## EXTRACTED DATA
★ ★ ★ ★ ★ ★ ★

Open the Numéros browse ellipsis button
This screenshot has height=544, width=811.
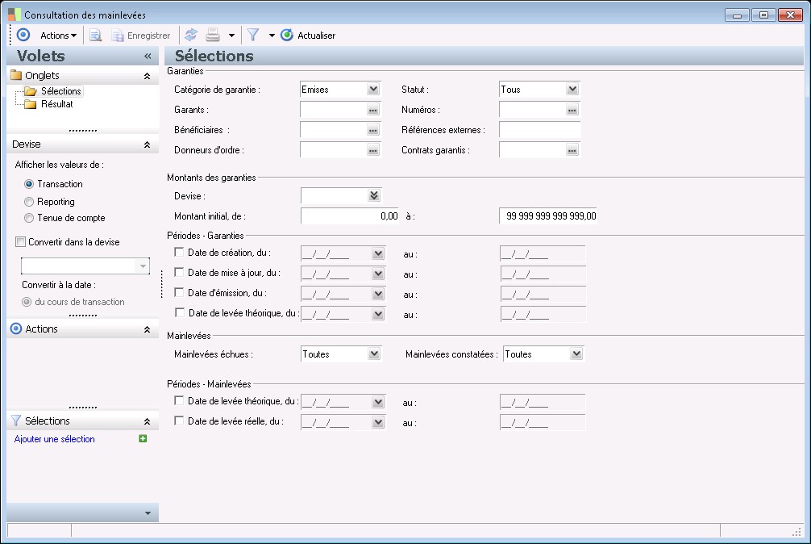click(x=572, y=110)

★ ★ ★ ★ ★ ★ ★

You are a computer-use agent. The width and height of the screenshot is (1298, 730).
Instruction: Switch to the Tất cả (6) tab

★ ★ ★ ★ ★ ★ ★

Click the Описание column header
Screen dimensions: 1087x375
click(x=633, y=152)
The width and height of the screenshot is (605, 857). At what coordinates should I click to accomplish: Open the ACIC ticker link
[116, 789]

★ ★ ★ ★ ★ ★ ★

## DIRECTION
Reproduce the entries between the line holding "You are a computer-use" and the line holding "Instruction: Switch to the Tất cả (6) tab", inclusive, with nothing altered.

## RESULT OF THIS TASK
You are a computer-use agent. The width and height of the screenshot is (1298, 730).
Instruction: Switch to the Tất cả (6) tab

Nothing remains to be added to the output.